Some skeptics, acknowledging this issue, speculate that somehow the brain is hardwired to produce this experience under stress. There is no evidence to support this speculation. Nor is it clear how such a capability could have evolved in the first place, since it has no clear survival value and only kicks in when the person is dying (or very near death, or in a severe crisis). How could such a capability even be passed on from one generation to another, and what would be the point of it? Are we supposed to assume that, every once in a great while, a human being had a near-death experience but survived, and then produced offspring whose brains were similarly wired, and that this mutation was sufficiently valuable that it persisted and spread throughout the entire population? In what way would such a mutation have any biological utility? How would it increase any individual's chance of survival and reproduction?
Or perhaps we are supposed to assume that this hardwiring is a mere fluke, a random development that somehow took hold across our species even though it offers no particular evolutionary advantage. There are evolutionary developments that seem to be essentially pointless and random, yet persist for no clear reason. But it strains credulity to think that an experience as rich, elaborate, and meaningful as an NDE is a purely random byproduct of evolutionary change. If the experience were indeed random and arbitrary, then its content could be almost anything; yet, as we see, the content tends to be reasonably consistent and to follow the same general pattern or structure. What is more, the content and pattern are consistent with our highest spiritual yearnings and aspirations. If it is a fluke, it is an astoundingly beneficent one.
And there is one more thing. Not only are the general features of NDEs reasonably consistent across the population, but there are striking consistencies in matters of detail. For instance, it is often stated that communication in the next world is carried out by means of thought rather than spoken words. Cities with buildings that appear to be built of glass or some other transparent or translucent material are frequently described. Gardens with flowers in incredibly bright colors, including colors that cannot be described or reproduced on earth, are a common element. Deceased relatives are often seen in their prime, decades younger than they were when they died, and sometimes younger than the NDEr even remembers them.
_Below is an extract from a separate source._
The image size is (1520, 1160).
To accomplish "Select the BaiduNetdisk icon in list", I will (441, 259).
The life review is often described as an interactive experience in which the person feels all the pain or joy he caused others, even down to specific incidents, such as a playground bully experiencing what it feels like to be punched in the nose. People who report out-of-body experiences very often say that their perception was sharper than any earthly perception, that their visual perception was panoramic and covered a 360° range, that they could read minds, that they could pass through walls at will, that they could almost instantly travel to any place they were thinking of. They also frequently describe their confusion and disorientation upon looking down at their own body, which initially they don't recognize because they are accustomed to seeing themselves as a two-dimensional image in the mirror.
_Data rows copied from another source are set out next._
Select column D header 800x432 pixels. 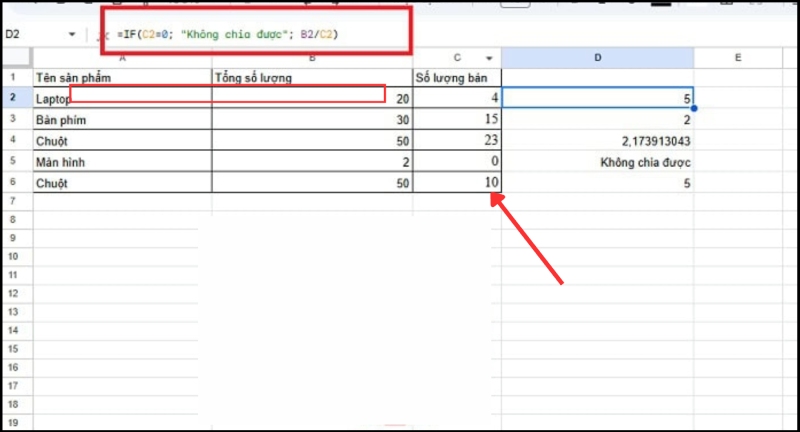tap(597, 58)
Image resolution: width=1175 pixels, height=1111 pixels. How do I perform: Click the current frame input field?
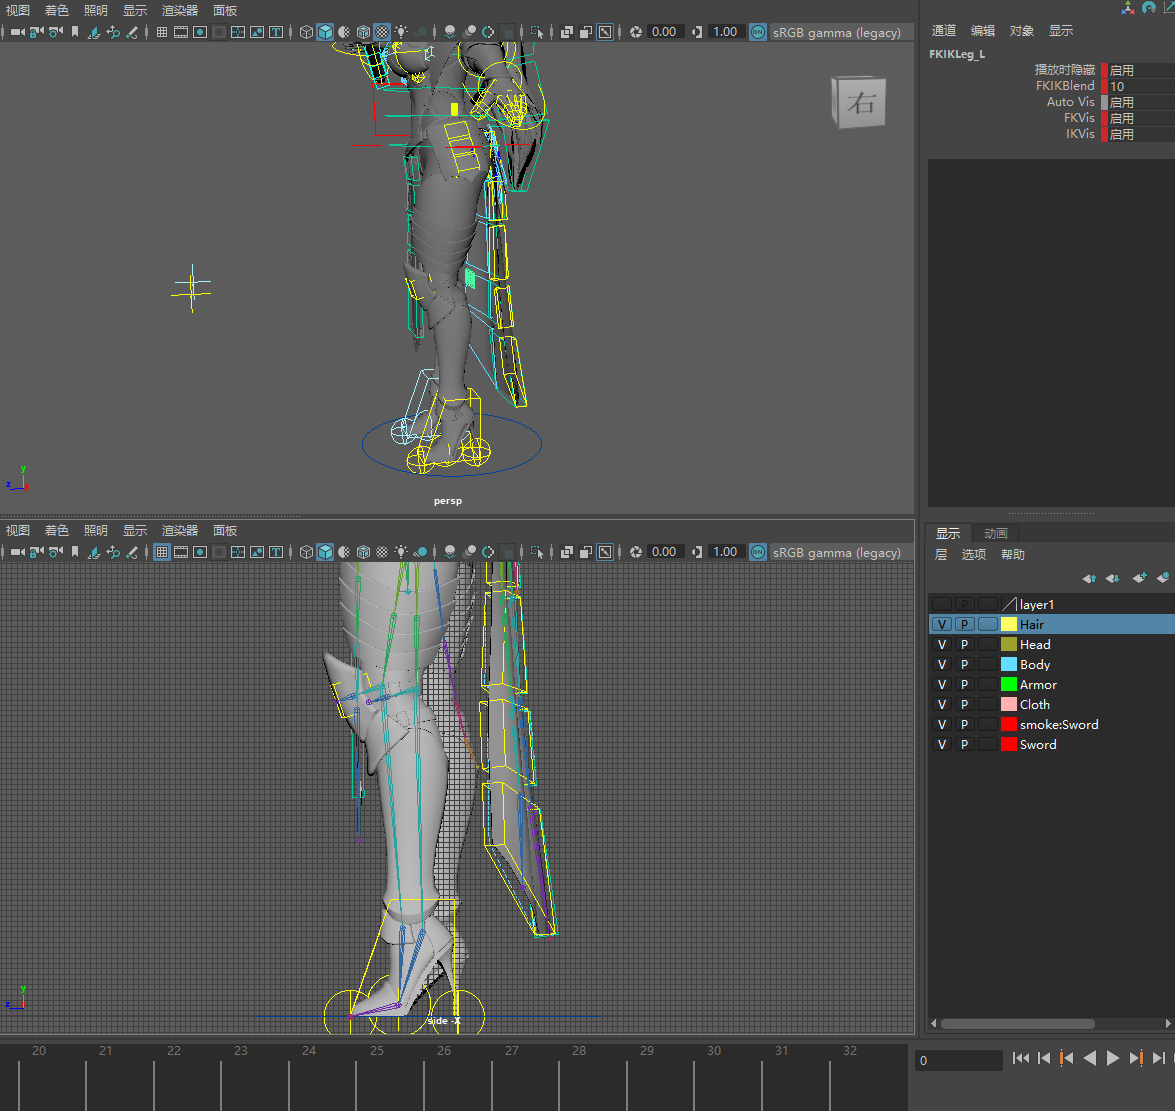958,1060
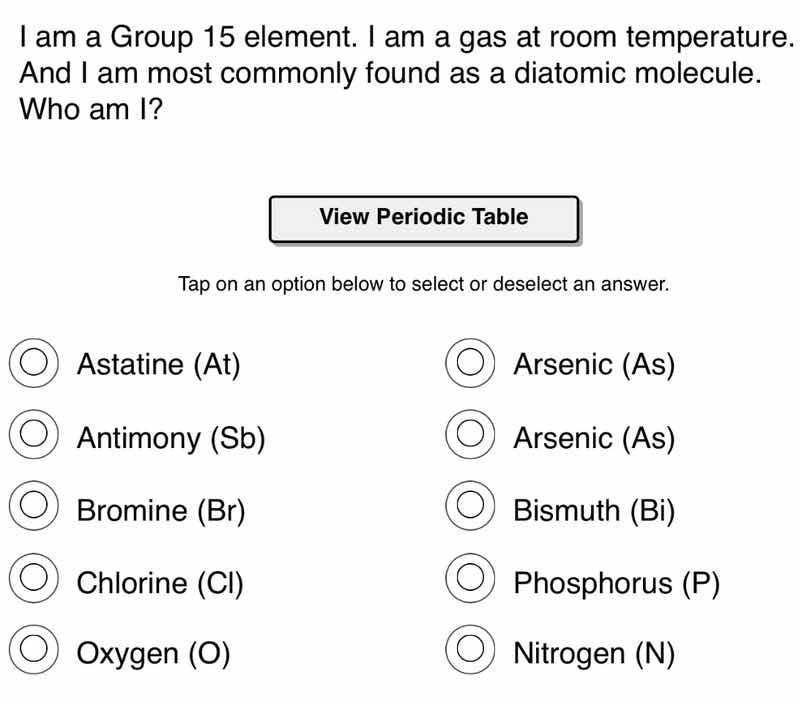Select the second Arsenic (As) option
Viewport: 800px width, 706px height.
pyautogui.click(x=469, y=437)
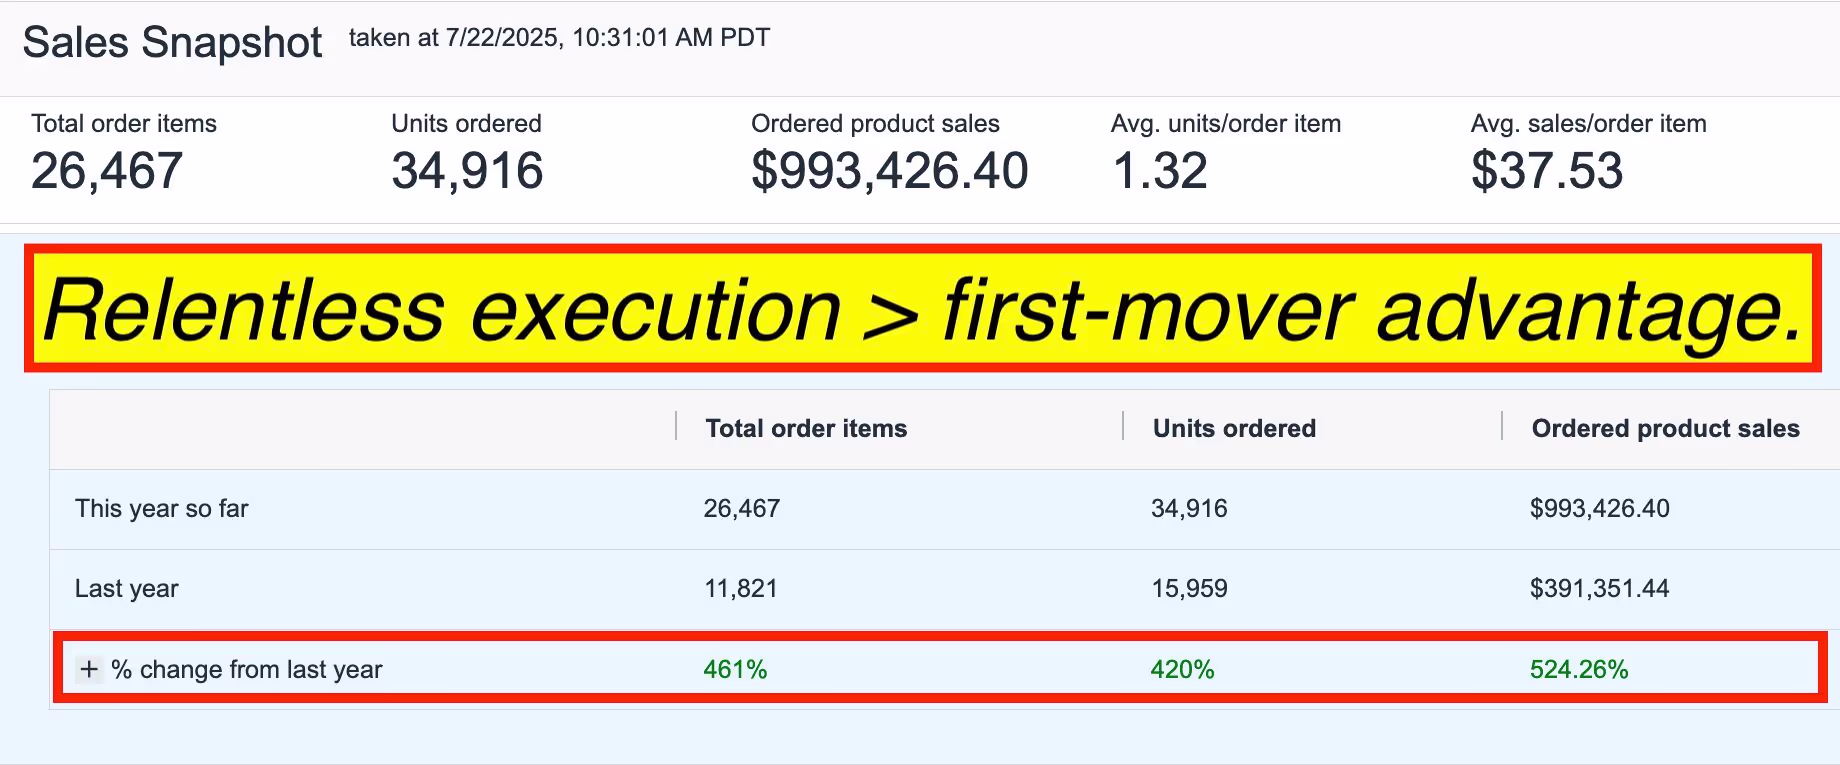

Many other details could be cited. The point is that the consistency of these reports goes beyond general patterns and features. Are we really supposed to believe that the brain is somehow hardwired to make us think we have entered a heavenly environment of iridescent flowers and glass cities in which telepathy is the common mode of communication?
It seems clear to me that the hallucination theory fails, even if we set aside the evidence from veridical NDEs. Of course, when these are taken into account, the hallucination theory comes even more untenable. But that's another story.